The Julia Child Award Recipient for 2021

Toni Tipton-Martin

Award-winning food journalist, historian, author and PBS host

The Foundation made a grant in the recipient’s honor to:

The SANDE Youth Project ‘s mission is to promote the connection between cultural heritage, food, and a healthy community. We rely on a three-part strategy to instill 12 core values in vulnerable families: Culture, Cuisine, Community.

SANDE’s three-part strategy responds to the First Lady’s Let’s Move initiatives for Faith and Community-Based Organizations, which seek to reduce childhood obesity in a generation. And, we have been invited twice to the White House for our unique public health outreach, which includes culturally-relevant cooking classes and three public events.

Toni Tipton-Martin is an award-winning author and food journalist and one of the most influential voices in exploring and celebrating the stories of African American cooks and how their recipes have shaped American cooking.

In addition to being the recipient of the International Association of Culinary Professionals (IACP) Trailblazer and its Book of the Year award, Tipton-Martin has been recognized with a James Beard Award for her books Jubilee: Recipes From Two Centuries of African American Cooking (Clarkson Potter, 2019), a beautifully photographed recipe collection that takes African American cooking beyond soul food, and The Jemima Code: Two Centuries of African American Cookbooks (University of Texas, 2015), a widely-acclaimed, annotated bibliography that tells the story behind her rare collection. She is a contributor to the anthology Southern Women: More Than 100 Stories of Innovators, Artists, and Icons as well as to Edna Lewis: At the Table with an American Original.

In 2005, Tipton-Martin published a historic reprint of an early 20th century cookbook, The Blue Grass Cook Book, by Minnie C. Fox (University Press of Kentucky). Blue Grass contains the first known photographs of African American cooks and presents a new portrait of a role model working women can respect and learn from today. She is co-author of A Taste of Heritage: New African-American Cuisine (Macmillan) and wrote the chapter on the South for Culinaria: The Food of the United States (Konemann).
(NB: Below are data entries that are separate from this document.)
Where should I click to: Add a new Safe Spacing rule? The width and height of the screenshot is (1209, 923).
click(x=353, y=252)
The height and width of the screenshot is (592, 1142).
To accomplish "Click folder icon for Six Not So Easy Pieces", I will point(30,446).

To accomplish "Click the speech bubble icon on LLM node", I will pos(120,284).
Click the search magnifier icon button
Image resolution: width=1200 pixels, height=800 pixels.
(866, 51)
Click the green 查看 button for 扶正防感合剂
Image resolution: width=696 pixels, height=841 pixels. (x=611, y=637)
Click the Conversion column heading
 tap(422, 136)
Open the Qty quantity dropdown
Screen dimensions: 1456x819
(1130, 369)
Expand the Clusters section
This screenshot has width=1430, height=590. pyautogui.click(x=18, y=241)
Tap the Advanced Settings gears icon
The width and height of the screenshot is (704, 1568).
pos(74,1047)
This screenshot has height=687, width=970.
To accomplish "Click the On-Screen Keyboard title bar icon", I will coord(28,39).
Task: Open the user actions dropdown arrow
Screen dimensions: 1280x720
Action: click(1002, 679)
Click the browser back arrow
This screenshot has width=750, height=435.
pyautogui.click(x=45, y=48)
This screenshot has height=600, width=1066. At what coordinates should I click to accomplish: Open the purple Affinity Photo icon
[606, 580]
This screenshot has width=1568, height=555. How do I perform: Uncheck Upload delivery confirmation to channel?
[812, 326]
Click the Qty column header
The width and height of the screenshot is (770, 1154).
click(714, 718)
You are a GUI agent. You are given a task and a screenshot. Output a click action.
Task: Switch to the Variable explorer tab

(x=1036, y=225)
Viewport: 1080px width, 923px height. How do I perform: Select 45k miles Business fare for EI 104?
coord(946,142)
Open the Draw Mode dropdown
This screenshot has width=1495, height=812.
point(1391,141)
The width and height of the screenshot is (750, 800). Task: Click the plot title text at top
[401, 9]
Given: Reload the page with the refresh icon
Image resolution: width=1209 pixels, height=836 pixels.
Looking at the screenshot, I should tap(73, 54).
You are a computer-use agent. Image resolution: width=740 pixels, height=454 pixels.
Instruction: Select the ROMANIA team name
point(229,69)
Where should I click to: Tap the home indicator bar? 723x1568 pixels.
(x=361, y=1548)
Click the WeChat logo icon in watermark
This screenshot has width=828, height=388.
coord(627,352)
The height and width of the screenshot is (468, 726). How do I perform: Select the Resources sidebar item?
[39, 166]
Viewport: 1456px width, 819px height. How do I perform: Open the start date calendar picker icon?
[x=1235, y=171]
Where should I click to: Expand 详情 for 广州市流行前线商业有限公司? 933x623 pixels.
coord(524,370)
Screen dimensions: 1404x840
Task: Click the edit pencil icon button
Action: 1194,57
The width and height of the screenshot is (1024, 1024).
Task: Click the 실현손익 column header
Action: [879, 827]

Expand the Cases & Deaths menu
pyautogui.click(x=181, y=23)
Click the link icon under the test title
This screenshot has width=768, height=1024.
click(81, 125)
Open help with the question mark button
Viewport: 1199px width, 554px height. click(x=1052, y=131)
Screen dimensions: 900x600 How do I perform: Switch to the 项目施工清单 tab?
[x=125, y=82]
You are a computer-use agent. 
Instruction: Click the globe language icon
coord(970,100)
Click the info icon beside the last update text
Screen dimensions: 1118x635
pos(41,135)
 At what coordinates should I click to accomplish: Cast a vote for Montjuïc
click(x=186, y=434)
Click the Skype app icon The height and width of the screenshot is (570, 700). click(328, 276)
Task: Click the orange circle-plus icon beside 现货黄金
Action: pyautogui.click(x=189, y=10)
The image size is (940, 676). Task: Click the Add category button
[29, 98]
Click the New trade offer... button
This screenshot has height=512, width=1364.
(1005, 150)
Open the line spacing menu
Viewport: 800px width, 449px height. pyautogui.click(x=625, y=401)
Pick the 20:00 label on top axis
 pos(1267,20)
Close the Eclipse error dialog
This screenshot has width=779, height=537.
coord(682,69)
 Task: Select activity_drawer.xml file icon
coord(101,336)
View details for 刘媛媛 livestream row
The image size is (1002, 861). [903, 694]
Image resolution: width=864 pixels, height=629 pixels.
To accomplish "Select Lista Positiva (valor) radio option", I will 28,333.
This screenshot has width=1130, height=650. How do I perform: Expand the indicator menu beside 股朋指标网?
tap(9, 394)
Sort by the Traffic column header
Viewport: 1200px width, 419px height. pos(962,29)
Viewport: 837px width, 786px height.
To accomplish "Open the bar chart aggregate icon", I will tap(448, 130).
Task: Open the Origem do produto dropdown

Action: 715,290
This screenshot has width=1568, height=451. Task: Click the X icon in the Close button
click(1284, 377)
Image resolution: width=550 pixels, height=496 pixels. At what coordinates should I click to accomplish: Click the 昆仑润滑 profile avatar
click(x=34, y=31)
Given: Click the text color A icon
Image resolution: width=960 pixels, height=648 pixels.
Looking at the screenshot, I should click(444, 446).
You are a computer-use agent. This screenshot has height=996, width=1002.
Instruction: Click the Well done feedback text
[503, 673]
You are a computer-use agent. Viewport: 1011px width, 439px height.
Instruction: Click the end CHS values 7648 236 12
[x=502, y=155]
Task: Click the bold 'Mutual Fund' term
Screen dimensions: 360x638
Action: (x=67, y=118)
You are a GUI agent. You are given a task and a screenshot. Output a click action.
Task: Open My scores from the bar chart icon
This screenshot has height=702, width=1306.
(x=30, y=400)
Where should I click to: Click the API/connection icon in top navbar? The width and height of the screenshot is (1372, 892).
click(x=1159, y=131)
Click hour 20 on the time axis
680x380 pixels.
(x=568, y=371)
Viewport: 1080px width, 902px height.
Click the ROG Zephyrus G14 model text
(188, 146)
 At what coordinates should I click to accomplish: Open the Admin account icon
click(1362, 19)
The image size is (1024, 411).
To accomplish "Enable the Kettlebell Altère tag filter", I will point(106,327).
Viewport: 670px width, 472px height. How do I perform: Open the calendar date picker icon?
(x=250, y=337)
Tipton-Martin is currently telling the story of cooking in America as editor in chief of Cook’s Country magazine and is a cast member of its long-running television show on public television. The Cook’s Country team investigates dishes from around the country and uses cooking as a lens for exploring history, culture, and community. Tipton-Martin’s position as an editor in the world of magazines and television builds on her previous journalism career at the Los Angeles Times as a nutrition writer. Following that, Tipton-Martin became the first African American woman to hold the position of food editor at a major daily newspaper, the Cleveland Plain Dealer.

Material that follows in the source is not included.